Applying the Science of Learning in the Classroom

Instructor: Michael Quist

Michael has taught college-level mathematics and sociology; high school math, history, science, and speech/drama; and has a doctorate in education.

The science of learning is the study of how the brain acquires and utilizes new information. In this lesson, we will discuss how to use scientific theories about how we learn as practical principles in the classroom.

What is the Science of Learning?

It's your best lecture ever. You are inspired and excited as you speak, and you are sure that one day your students will remember in glowing terms the change you made in their lives today. The whiteboard is covered with beautiful illustrations and neatly written notes.

Then you glance across the classroom. You have the attention of two girls, side by side in the front, who are dutifully copying everything down, and one little guy in the back, who is desperately trying to keep up. The other students are looking through their pencil bags, drawing on their desks, passing notes to each other, or swatting at each other and giggling. Apparently, the significant impact you thought you were making was mostly in your imagination.

The science of learning is the study of the ways that the human mind acquires and utilizes new information. Every person is different, which makes the classroom a broad array of challenges to your abilities as a teacher. Teaching one student effectively is a challenge, so trying to effectively impact a room of 30, 40, or 50 different minds can border on the impossible.

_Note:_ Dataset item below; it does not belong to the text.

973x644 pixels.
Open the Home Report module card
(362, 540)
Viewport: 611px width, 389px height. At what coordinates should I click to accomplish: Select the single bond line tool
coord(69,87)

Scans and dissections of the human brain indicated that it is an unimaginably complex spider web of interconnecting tendrils, lighting up with millions of signals every instant you're alive. Learning is a process of reprogramming those connections. Memory, understanding, application, analysis, evaluation, and synthesis all take place because you've impacted the wiring of the brain. Attention (the particular set of senses and thoughts that the brain is focused on) is the magic key.

Getting Their Attention

Much is being said in the scientific community about engaging the student's mind in the classroom, and these applications of learning science can help create engagement.

Engage Multiple Senses

Although it's a two-edged sword, effectively engaging as many senses as possible is one of the keys to creating effective learning. The problem is in the word 'effectively'. Research indicates that multiple sensations can also be distracting, causing a break in the flow of information to the brain.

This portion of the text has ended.